Records supplied
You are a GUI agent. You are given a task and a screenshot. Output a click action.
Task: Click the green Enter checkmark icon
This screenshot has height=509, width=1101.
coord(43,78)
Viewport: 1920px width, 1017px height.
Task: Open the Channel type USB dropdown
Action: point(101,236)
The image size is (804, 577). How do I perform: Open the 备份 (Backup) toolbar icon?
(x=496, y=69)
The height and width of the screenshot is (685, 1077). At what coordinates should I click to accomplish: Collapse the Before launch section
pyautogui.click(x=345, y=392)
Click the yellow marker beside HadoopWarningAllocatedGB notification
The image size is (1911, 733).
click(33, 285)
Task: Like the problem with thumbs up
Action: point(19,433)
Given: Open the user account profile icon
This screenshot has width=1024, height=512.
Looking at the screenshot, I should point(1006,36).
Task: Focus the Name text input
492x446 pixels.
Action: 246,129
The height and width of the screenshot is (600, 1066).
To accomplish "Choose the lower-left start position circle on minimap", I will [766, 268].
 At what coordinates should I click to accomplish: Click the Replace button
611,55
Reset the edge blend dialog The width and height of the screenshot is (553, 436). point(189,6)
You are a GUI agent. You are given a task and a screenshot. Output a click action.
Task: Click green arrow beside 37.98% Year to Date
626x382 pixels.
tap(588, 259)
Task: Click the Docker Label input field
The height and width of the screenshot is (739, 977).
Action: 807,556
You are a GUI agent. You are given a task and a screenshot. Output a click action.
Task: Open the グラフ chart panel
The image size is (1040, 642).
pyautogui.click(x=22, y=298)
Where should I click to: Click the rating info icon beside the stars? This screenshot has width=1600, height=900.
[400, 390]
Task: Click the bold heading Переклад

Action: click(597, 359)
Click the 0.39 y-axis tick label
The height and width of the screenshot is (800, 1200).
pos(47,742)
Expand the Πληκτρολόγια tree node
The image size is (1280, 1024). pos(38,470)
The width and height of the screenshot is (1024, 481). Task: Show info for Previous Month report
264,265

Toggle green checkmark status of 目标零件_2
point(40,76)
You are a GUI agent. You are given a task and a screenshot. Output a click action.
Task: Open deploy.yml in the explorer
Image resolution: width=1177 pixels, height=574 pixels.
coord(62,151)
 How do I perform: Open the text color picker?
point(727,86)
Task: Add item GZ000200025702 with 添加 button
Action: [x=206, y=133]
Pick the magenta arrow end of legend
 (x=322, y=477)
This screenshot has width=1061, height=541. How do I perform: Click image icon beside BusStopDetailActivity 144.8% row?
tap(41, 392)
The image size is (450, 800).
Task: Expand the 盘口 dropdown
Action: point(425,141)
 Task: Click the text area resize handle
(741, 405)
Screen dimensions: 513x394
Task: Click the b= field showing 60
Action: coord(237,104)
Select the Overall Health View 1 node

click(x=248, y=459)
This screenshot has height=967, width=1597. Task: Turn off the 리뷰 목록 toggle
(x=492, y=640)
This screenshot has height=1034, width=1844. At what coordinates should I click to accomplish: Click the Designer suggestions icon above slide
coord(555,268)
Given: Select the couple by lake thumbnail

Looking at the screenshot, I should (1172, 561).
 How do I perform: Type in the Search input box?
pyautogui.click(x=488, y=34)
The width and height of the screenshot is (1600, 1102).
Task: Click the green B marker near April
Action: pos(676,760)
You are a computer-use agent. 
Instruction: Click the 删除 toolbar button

What to produce
Retype the whole listing without changing anything.

Answer space
You are a GUI agent. You are given a task and a screenshot. Output a click action.
Task: Click the green Enter checkmark icon
This screenshot has height=509, width=1101.
coord(43,78)
Viewport: 1920px width, 1017px height.
Task: Open the Channel type USB dropdown
Action: point(101,236)
The image size is (804, 577). How do I perform: Open the 备份 (Backup) toolbar icon?
(x=496, y=69)
The height and width of the screenshot is (685, 1077). At what coordinates should I click to accomplish: Collapse the Before launch section
pyautogui.click(x=345, y=392)
Click the yellow marker beside HadoopWarningAllocatedGB notification
The image size is (1911, 733).
click(33, 285)
Task: Like the problem with thumbs up
Action: point(19,433)
Given: Open the user account profile icon
This screenshot has width=1024, height=512.
Looking at the screenshot, I should point(1006,36).
Task: Focus the Name text input
492x446 pixels.
Action: 246,129
The height and width of the screenshot is (600, 1066).
To accomplish "Choose the lower-left start position circle on minimap", I will [766, 268].
 At what coordinates should I click to accomplish: Click the Replace button
611,55
Reset the edge blend dialog The width and height of the screenshot is (553, 436). point(189,6)
You are a GUI agent. You are given a task and a screenshot. Output a click action.
Task: Click green arrow beside 37.98% Year to Date
626x382 pixels.
tap(588, 259)
Task: Click the Docker Label input field
The height and width of the screenshot is (739, 977).
Action: 807,556
You are a GUI agent. You are given a task and a screenshot. Output a click action.
Task: Open the グラフ chart panel
The image size is (1040, 642).
pyautogui.click(x=22, y=298)
Where should I click to: Click the rating info icon beside the stars? This screenshot has width=1600, height=900.
[400, 390]
Task: Click the bold heading Переклад

Action: click(597, 359)
Click the 0.39 y-axis tick label
The height and width of the screenshot is (800, 1200).
pos(47,742)
Expand the Πληκτρολόγια tree node
The image size is (1280, 1024). pos(38,470)
The width and height of the screenshot is (1024, 481). Task: Show info for Previous Month report
264,265

Toggle green checkmark status of 目标零件_2
point(40,76)
You are a GUI agent. You are given a task and a screenshot. Output a click action.
Task: Open deploy.yml in the explorer
Image resolution: width=1177 pixels, height=574 pixels.
coord(62,151)
 How do I perform: Open the text color picker?
point(727,86)
Task: Add item GZ000200025702 with 添加 button
Action: [x=206, y=133]
Pick the magenta arrow end of legend
 (x=322, y=477)
This screenshot has width=1061, height=541. How do I perform: Click image icon beside BusStopDetailActivity 144.8% row?
tap(41, 392)
The image size is (450, 800).
Task: Expand the 盘口 dropdown
Action: point(425,141)
 Task: Click the text area resize handle
(741, 405)
Screen dimensions: 513x394
Task: Click the b= field showing 60
Action: coord(237,104)
Select the Overall Health View 1 node

click(x=248, y=459)
This screenshot has height=967, width=1597. Task: Turn off the 리뷰 목록 toggle
(x=492, y=640)
This screenshot has height=1034, width=1844. At what coordinates should I click to accomplish: Click the Designer suggestions icon above slide
coord(555,268)
Given: Select the couple by lake thumbnail

Looking at the screenshot, I should (1172, 561).
 How do I perform: Type in the Search input box?
pyautogui.click(x=488, y=34)
The width and height of the screenshot is (1600, 1102).
Task: Click the green B marker near April
Action: pos(676,760)
You are a computer-use agent. 
Instruction: Click the 删除 toolbar button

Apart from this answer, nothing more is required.